-- The records start --
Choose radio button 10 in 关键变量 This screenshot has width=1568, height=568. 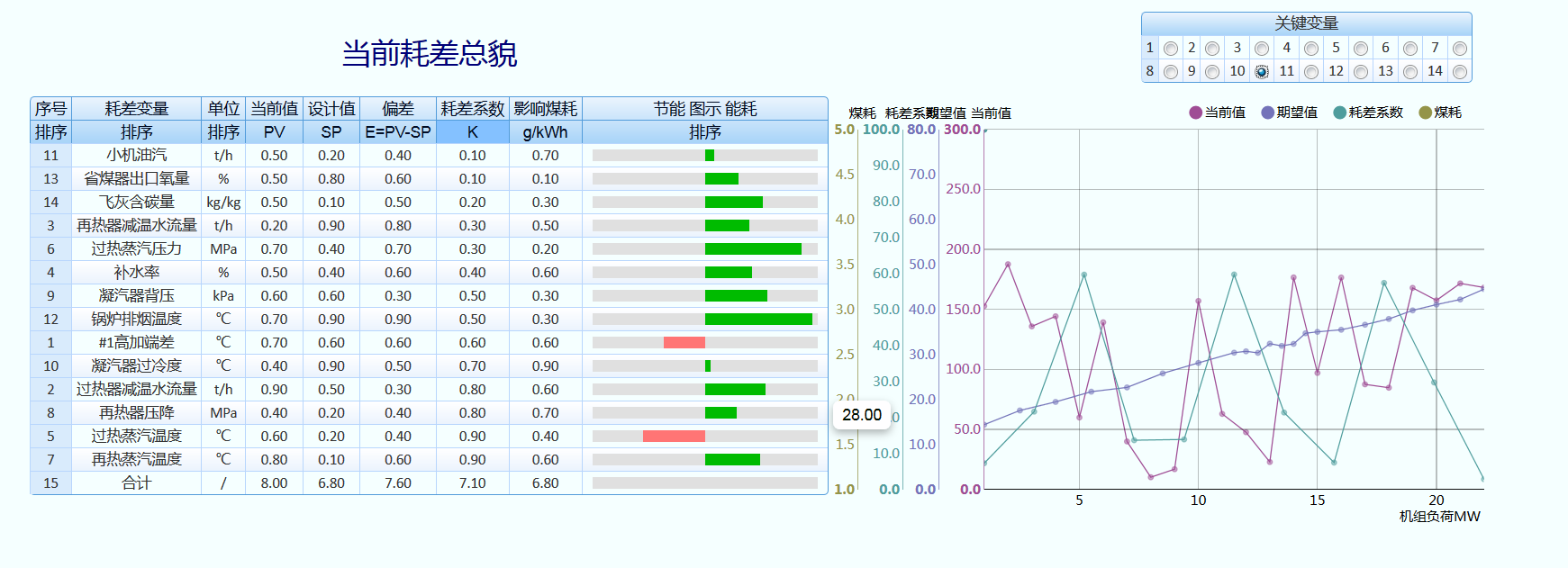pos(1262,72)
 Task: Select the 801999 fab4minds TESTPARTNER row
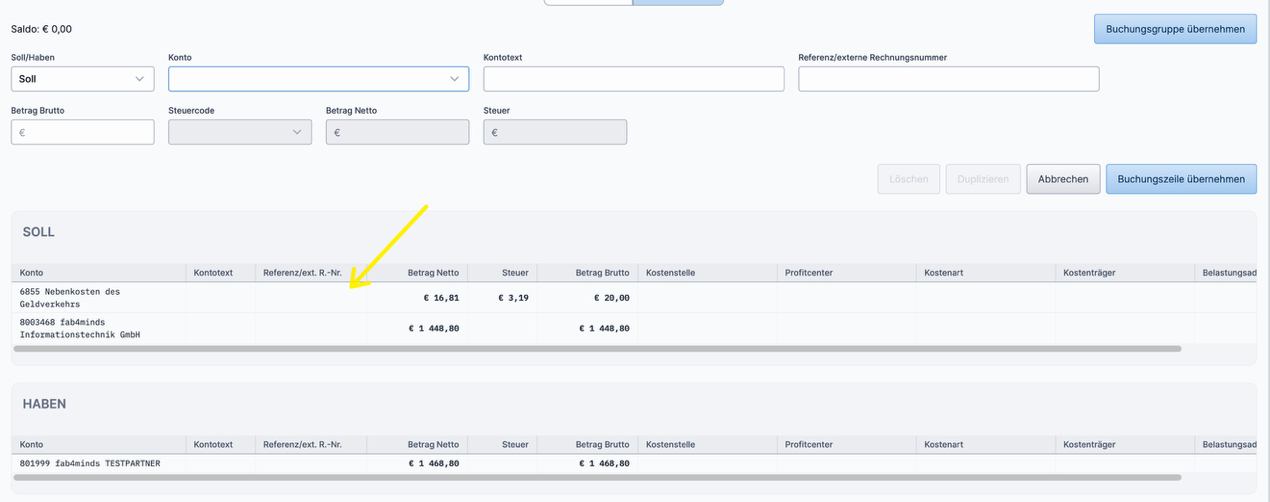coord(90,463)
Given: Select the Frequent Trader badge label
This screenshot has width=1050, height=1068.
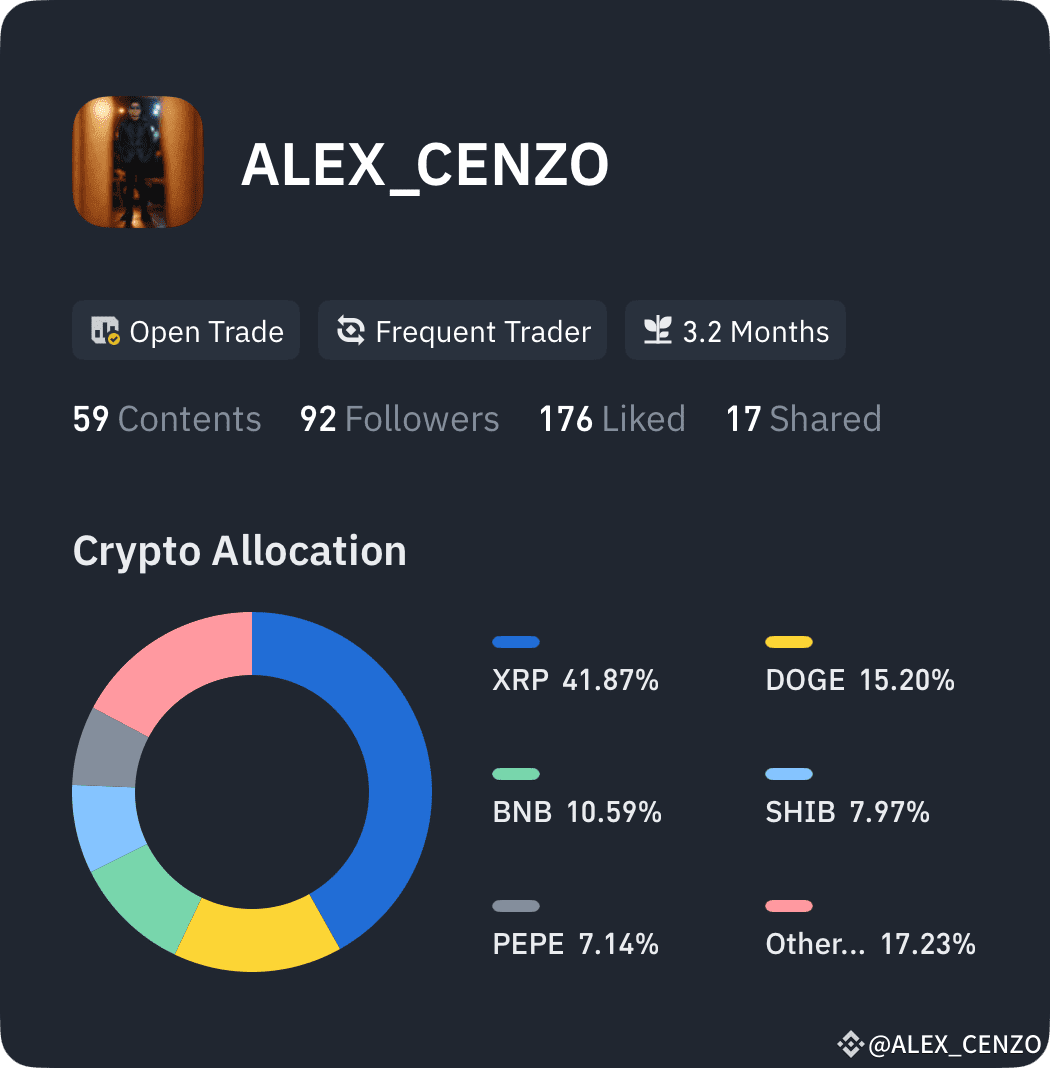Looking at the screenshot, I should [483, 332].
-- The records end --
Retype the rows word for word, beginning with the line that contains "Given: Select the Frequent Trader badge label" and continuing through the end of the rows. Leave the pictures out of your answer.

Given: Select the Frequent Trader badge label
This screenshot has width=1050, height=1068.
Looking at the screenshot, I should [483, 332].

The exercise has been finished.